Page 119 of Diamond In The Rough

“Shit.” He breathes out the last of his rage and does what he does best—protects his brothers. Stepping up behind me, he sets his hand on my shoulder and squeezes. “It’s gonna be okay.”

I drop to my ass, exhaustion eating away at my soul, and rest my arms on my knees.

Lix lowers in front of me and cups my face. “Everything is gonna be okay. I promise.”

“I’m no better than Timothy.”

25

TIIA

SEVERAL WEEKS LATER

Heartache is supposed to make a hard woman soft, right?

Like solid steel hammered until it becomes weak. Like strips of metal bent at the same stress line, time and time again, until eventually, it snaps.

Heartbreak should make me softer. But all it did, I think, was make me numb.

“The hold this summer has had on New York City is finally backing down,” the weather reporter yammers on the television, her red suit, a power move, and her sleek hair, proof she has money. Glitters dangle on her wrists, and lipstick glints under studio lights. If she’s not careful, some entrepreneurial soul might meet her in the parking lot after work and take what they want. “We can expect relief in the coming days,” she continues, “with a cool front moving in and rain, breaking that humid spell we’ve been experiencing lately.”

“Are you hungry, Tiia?” Jazzy wanders from my tiny kitchen and stops at my couch, her eyes, somehow, impossibly, sadder than mine. Like she’s taking my pain and swallowing it down for her own greedy consumption. “Tiia, honey? Did you hear me?”

Slowly, I break my stare with the television and look at my too-tall, too-beautiful friend and frown, because she wears a baggy shirt three sizes too large, and little shorts that cling to her like skin. It’s not like her outfit is bad. It’s just… not her. Not flashy enough. “Huh?”

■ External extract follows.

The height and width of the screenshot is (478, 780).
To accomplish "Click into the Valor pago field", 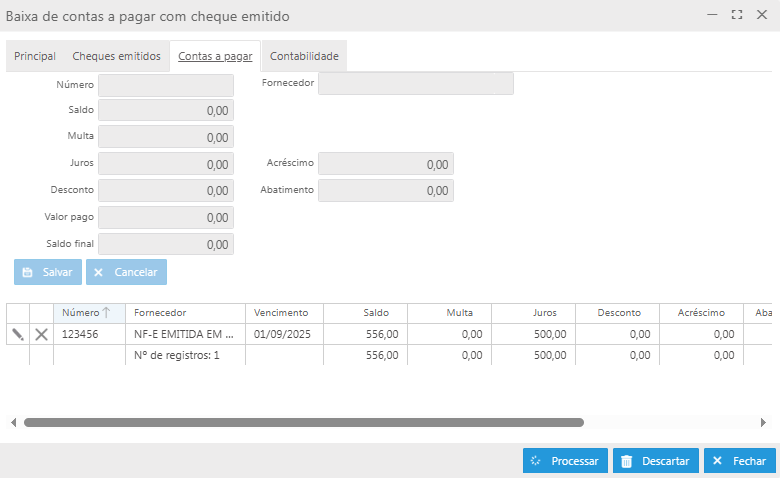I will tap(166, 217).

“You have to eat.” She comes around to the front of the couch and plops a plate on the coffee table. Her sweet perfume filters past my numbness and tickles my nostrils. And because that penetrates, the smell of fresh-cooked egg rolls follows, stirring what may distantly be described as hunger somewhere in the depths of my stomach.

My eyes follow the smell over to the dish my best friend set down, until I notice the pyramid of fried snacks and the tiny bowl beside them, filled with sweet chili sauce.

“I haven’t seen you eat in days. It’s not healthy.”

‘I’ve eaten.” Defensive, and yet, not all that enthusiastic in my rebuttal, I frown and bring my focus back to the TV. “Not eating for days would make me weak. I would end up in the hospital.” I drop back against the cushions and just… breathe. “Sending myself to the hospital for no reason at all would be foolish.”

“Did you go to that clinic today?” She sits beside me, her knee touching my thigh and her shirt fluttering against my skin until I feel the print on the front, cooler than the rest of the fabric. It’s an odd detail to notice. A peculiar element for my mind to stick to.

But the alternative is undesirable.

And these days, I’m all about avoiding the unwanted.

“Did you get the results from your tests?”

“Yeah.” I blindly search the cushions for the television remote, then flip the channel to some other news station that, thankfully, isn’t reporting on the weather. “My hearing isn’t getting much better. But I’m not so deaf that I need to learn sign, so…” I listlessly lift a single shoulder. “It’s fine. I can still hear.”

“Yeah?” She stands again, still talking, but she purposely walks away, knowing my ears won’t register the words she speaks when facing away from me. Something about tests. Pigheadedness. There might even be mention of my ass melting into the sofa.

“You’re being an asshole,” I mumble. But I don’t get up and chase her down. I don’t even turn in search of the lips we both know she hid so I can’t read. “We adapt, Jazzy. It’s not such a big deal for you, my best friend, to look at me when you speak to me.”

“It’s dangerous!” She stomps back my way, her feet clapping the floor and her weight… well, she doesn’t weigh enough to make a lot of noise. “The job requires you to hear!”

“My job is just…” I set the remote on my thigh and drop my hand to the couch cushions. “Not something I enjoy, anyway. They hung me out to dry after the Carbone case, then they sent me into a new project, no cares at all whether I live or die.”

“Tiia…”

“The only people who gave a shit were you and Roscoe. The Bureau wants Malone alive more than they want me alive.” I hate that his name burns on my tongue. That speaking of a certain family is like acid in my throat. “It’s always about money, Jaz. That family keeps the economy running, and the Bureau wants them protected. Even as they investigate and build a case around them.”

‘Tiia—”

“I’m bored with the hypocrisy.” I lay my head back and lick my dry lips. “I don’t want to talk about it anymore.”